■ AVAILABLE DATA ■
------------
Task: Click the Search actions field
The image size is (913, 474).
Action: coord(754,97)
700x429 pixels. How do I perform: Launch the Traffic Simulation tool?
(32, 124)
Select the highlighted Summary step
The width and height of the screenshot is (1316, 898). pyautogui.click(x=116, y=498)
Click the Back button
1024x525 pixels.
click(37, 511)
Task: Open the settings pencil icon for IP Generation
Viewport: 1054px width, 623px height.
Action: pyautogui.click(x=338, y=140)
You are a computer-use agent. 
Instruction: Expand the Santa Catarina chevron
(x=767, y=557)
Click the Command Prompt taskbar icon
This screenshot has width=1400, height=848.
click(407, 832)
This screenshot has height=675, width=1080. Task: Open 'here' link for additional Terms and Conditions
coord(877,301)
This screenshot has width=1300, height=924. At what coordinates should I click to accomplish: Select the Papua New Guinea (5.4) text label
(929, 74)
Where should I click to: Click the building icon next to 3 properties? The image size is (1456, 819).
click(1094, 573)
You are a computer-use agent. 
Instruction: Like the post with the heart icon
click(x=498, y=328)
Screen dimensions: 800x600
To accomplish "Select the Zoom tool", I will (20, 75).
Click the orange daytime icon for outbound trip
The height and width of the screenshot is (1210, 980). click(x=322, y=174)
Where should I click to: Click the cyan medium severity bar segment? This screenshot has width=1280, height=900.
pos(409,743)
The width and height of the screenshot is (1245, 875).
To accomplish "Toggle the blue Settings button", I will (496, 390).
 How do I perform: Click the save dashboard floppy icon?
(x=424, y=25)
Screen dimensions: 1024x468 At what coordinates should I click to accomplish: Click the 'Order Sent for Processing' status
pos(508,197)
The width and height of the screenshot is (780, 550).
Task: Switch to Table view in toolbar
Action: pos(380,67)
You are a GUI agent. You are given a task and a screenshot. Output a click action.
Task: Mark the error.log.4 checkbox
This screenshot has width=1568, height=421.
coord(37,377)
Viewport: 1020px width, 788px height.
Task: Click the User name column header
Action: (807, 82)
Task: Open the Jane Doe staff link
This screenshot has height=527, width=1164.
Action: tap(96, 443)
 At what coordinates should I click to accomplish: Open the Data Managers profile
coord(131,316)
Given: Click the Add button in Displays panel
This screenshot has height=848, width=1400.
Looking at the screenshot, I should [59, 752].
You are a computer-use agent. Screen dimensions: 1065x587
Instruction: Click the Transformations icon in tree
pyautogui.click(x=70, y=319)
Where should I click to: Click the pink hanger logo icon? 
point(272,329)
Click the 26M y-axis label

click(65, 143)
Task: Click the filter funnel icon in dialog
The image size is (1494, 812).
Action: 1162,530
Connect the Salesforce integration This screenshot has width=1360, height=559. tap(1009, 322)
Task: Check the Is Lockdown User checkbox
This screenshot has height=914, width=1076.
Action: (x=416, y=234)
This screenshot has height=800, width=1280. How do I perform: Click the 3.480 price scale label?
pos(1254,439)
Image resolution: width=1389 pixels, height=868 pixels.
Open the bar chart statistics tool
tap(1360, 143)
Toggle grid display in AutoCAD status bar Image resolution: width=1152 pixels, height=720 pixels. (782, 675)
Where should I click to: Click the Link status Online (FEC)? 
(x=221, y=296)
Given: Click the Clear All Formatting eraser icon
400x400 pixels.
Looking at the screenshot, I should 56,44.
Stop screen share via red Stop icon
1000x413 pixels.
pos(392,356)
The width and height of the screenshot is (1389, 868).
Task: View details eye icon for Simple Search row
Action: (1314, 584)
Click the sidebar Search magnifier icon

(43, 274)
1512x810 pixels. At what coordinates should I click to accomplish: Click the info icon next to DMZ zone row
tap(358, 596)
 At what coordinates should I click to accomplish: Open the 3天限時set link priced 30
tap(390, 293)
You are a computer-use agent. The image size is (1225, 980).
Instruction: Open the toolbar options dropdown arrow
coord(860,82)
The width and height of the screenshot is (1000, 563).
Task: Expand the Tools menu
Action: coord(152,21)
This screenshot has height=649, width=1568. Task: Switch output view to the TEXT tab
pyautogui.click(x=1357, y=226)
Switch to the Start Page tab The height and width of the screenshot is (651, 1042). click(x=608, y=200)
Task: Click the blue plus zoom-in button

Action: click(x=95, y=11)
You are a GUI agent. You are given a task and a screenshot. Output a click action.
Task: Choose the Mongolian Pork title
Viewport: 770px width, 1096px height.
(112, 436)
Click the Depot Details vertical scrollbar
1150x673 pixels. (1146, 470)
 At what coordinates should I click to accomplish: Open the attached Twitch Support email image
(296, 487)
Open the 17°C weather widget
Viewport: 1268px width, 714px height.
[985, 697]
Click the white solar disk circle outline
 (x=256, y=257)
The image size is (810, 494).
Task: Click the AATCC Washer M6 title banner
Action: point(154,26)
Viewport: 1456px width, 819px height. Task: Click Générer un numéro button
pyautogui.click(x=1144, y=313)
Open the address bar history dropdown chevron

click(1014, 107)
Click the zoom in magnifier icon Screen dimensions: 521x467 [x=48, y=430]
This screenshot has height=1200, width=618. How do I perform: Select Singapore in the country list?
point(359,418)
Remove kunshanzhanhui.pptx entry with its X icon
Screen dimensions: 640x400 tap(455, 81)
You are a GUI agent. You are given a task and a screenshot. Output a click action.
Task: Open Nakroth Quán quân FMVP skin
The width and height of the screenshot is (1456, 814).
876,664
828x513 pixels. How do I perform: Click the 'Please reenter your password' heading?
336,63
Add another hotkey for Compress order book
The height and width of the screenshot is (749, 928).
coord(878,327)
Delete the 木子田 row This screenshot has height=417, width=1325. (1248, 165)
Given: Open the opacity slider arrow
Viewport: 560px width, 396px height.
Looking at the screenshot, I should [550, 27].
------------
■ PROBLEM DESCRIPTION ■
Every line of the listing that includes the word "checkbox" must be copied.

■ TASK RESPONSE ■
Task: Mark the error.log.4 checkbox
Task: Check the Is Lockdown User checkbox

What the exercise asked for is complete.